1.Roth IRA is a special retirement account that you fund with post-tax. Once you have done this, all future withdrawals that follow Roth IRA regulations are tax free. There is no up-front tax deduction for Roth IRA contributions, as there is with a traditional IRA.

Thus option (d) Chris may make a $5,500 Non-deductible contribution to a Traditional IRA. He is not eligible for a Roth because he is an active participant, is the most plausible option.

(a) Chris may make a $5,500 Non-deductible contribution to a Traditional IRA or he may make a $5,500 Roth contribution because their AGI is below the Roth contribution phase-out. He could also contribute some to each, with $5,500 as the overall total contributed, is not possible since Roth Contribution are no upfront tax and thus phase out of income is not to be considered.

(b) Chris may not make a contribution to a Traditional IRA. He may make a $5,500 Roth contribution because their AGI is below the Roth contribution phase-out, again Roth contribution seeks no phase out of AGI.

(c) Not most likely

2.

Roth IRA Withdrawal Rules (quote from government website)

Quick Summary:

  • If you are 59½ or over, you may withdraw as much as you want, as long as your Roth IRA has been open for at least 5 years.
  • If you are under 59½, you may withdraw the exact amount of your Roth IRA contributions with no penalties.
  • There are special exemptions for first-time home purchase and college expenses.

Here are five Roth IRA withdrawal rules you should know:

1) Contributions

Tax-free in/tax-free out. An investor can take out the exact amount of his or her Roth IRA contributions at any time, for any reason without having to pay any tax or penalty—with one big caveat. The earnings from your principal cannot normally be withdrawn prior to age 59½ without paying the 10% early withdrawal penalty. Earnings can generally be withdrawn without penalties after age 59½, provided you meet the five-year rule.

2) Roth IRA Five-Year Rule

Withdrawals from your Roth IRA will only be classified as qualified distributions if it has been at least five years since you first opened and contributed to your Roth IRA, regardless of your age when you opened it.

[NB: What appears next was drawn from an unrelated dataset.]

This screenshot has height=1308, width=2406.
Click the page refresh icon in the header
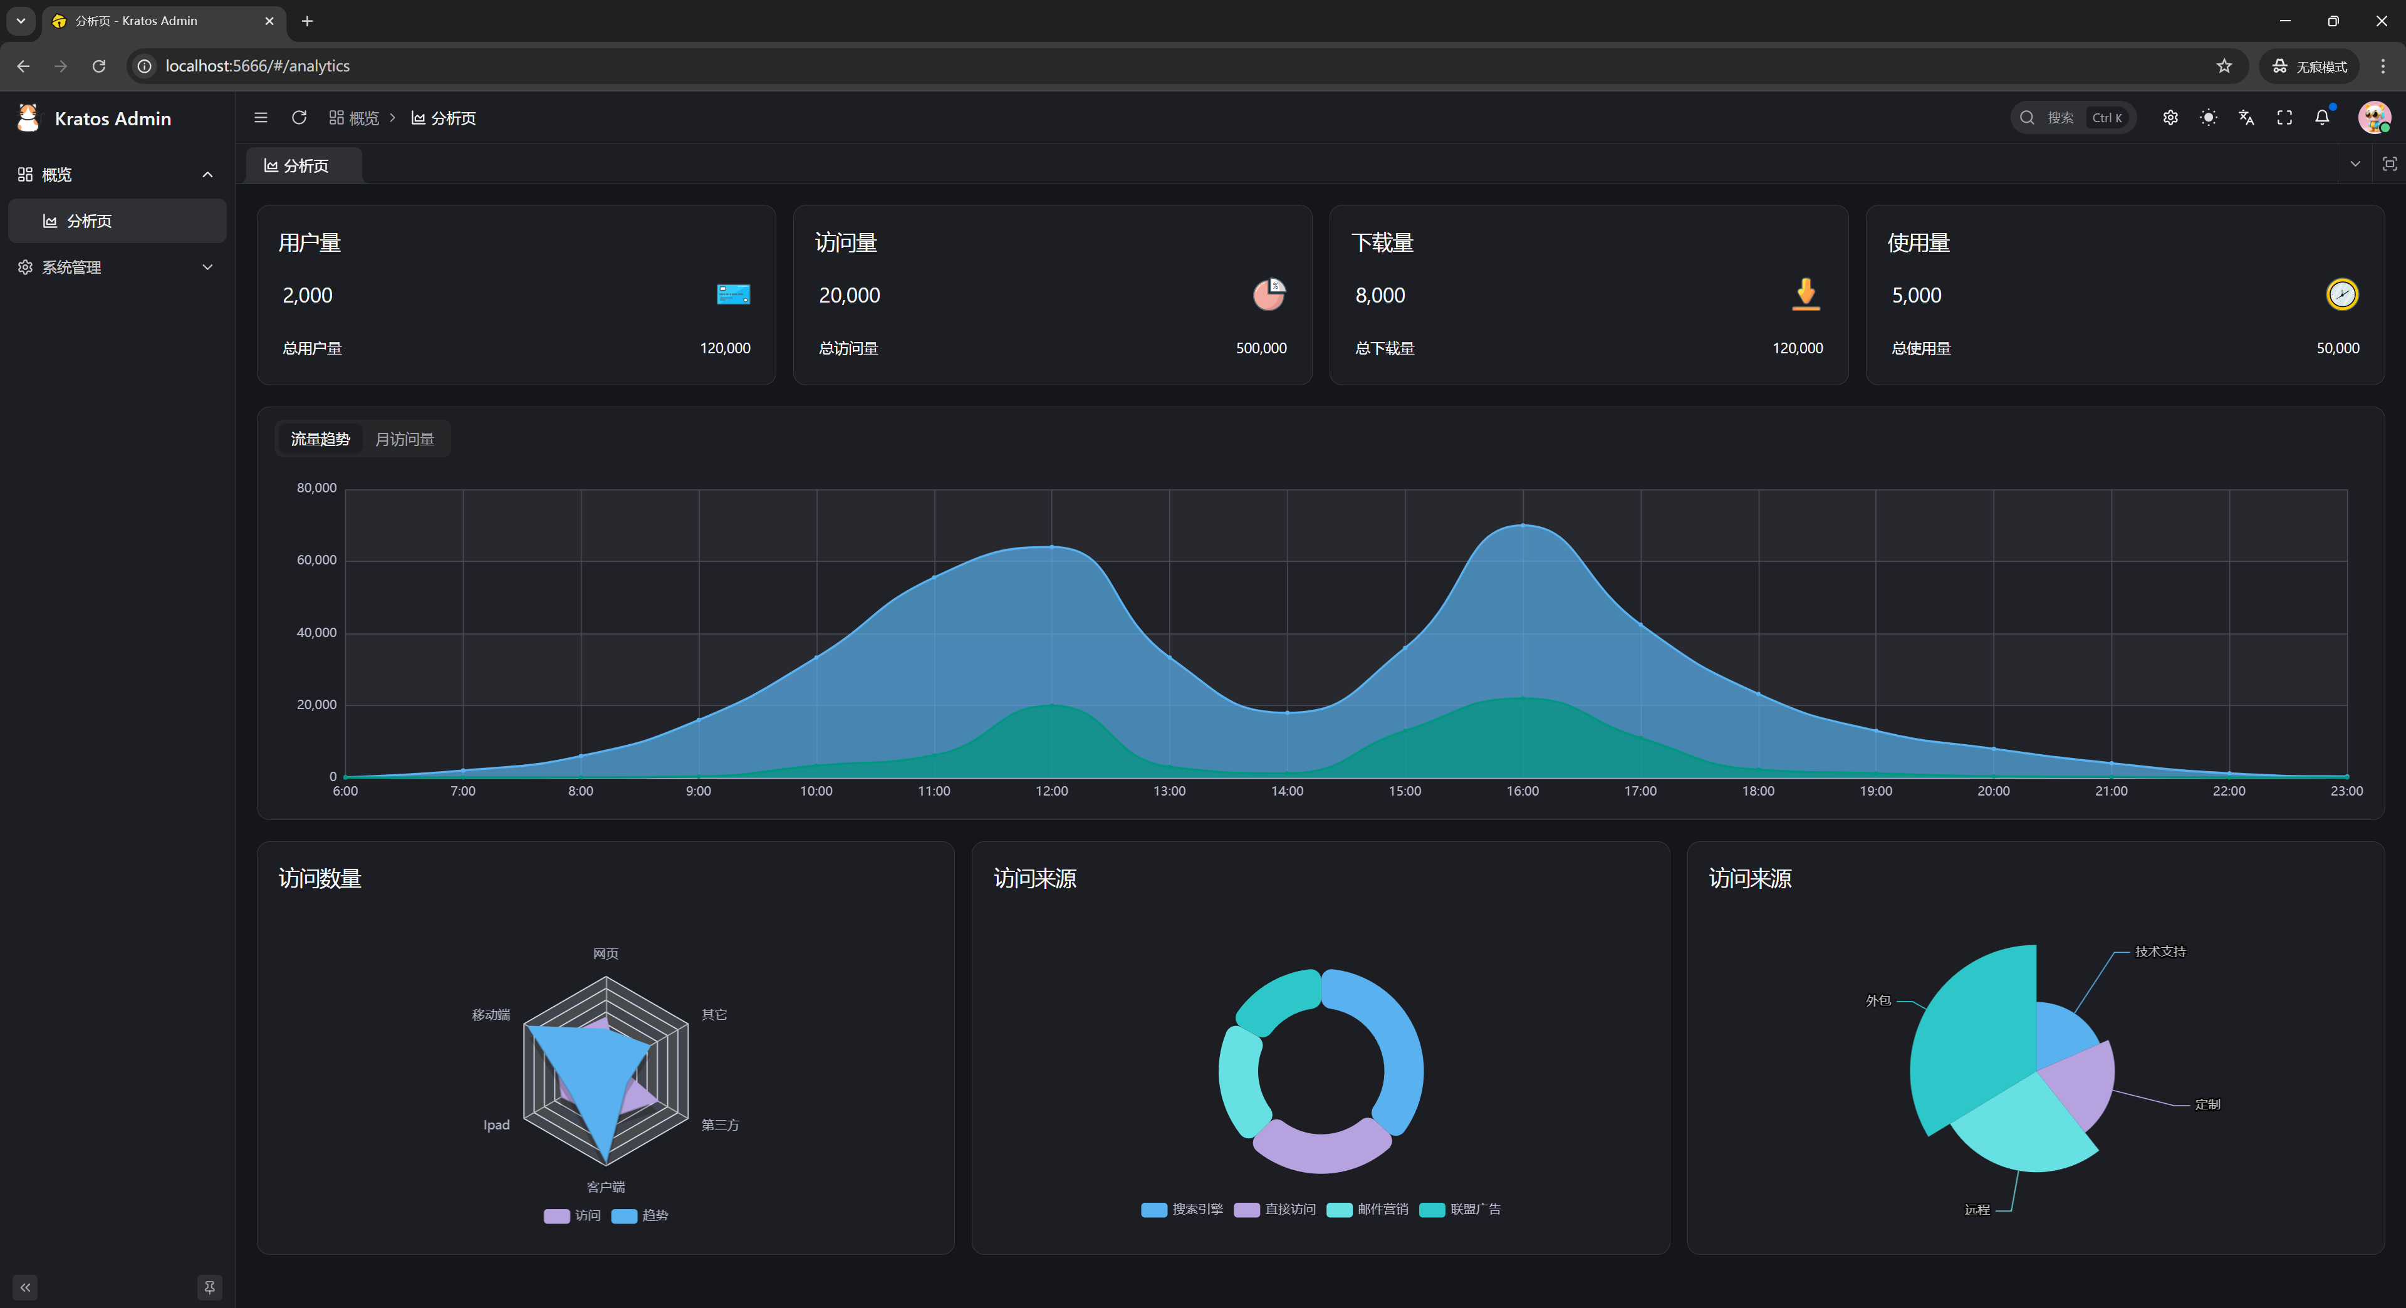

3) Qualified Versus Non-Qualified Distributions

Before making any Roth IRA plan withdrawals, know the difference between “qualified” and “non-qualified” distributions. Qualified distributions- A qualified distribution from a Roth IRA is tax-free and penalty-free provided that the five-year aging requirement has been satisfied and one of the following conditions is met:

  • Over age 59½
  • Death or disability
  • Qualified first-time home purchase

Non-qualified distributions- These are subject to taxation of earnings and a 10% additional tax unless an exception applies. For Roth IRAs, you can always remove post-tax penalty contributions (also known as “basis”) from your Roth IRA without penalty.

4) First Home Purchase Exception

There are other loopholes that enable you to take money out of a Roth IRA without fear of incurring a tax penalty. One is for a first home purchase, up to a $10,000 lifetime maximum amount, per individual IRA account. According to IRS rules, first home purchase assets can be withdrawn for the account holder, or for the account holder’s children or grandchildren.

5) College Expenses Exception

Penalty-free withdrawals from a Roth IRA for assets earmarked toward higher education expenses for the individual, the individual’s spouse, children, grandkids and great-grandkids.

In Cheri's case most possible scenario is (b) There will be a tax and penalty on the withdrawn earnings in the account because Cheri is under age 59 1/2 based on withdrawals rules stated above. Other options are incorrect.